(AIM OF THE TASK):
Please reproduce exactly the line that carries "Screen dimensions: 890x588" and all remaining lines through the last line of the data, and write nothing else.
TASK DATA below:
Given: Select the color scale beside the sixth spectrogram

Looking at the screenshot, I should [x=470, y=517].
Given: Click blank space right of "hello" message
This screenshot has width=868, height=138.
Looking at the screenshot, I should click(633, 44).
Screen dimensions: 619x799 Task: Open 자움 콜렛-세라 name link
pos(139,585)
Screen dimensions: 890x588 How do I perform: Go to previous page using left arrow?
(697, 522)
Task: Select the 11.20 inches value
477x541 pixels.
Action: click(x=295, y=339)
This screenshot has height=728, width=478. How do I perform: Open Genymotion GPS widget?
End of TASK DATA.
(SOLVED EXERCISE):
Screen dimensions: 890x588 How do I perform: Go to previous page using left arrow?
(697, 522)
Task: Select the 11.20 inches value
477x541 pixels.
Action: click(x=295, y=339)
This screenshot has height=728, width=478. How do I perform: Open Genymotion GPS widget?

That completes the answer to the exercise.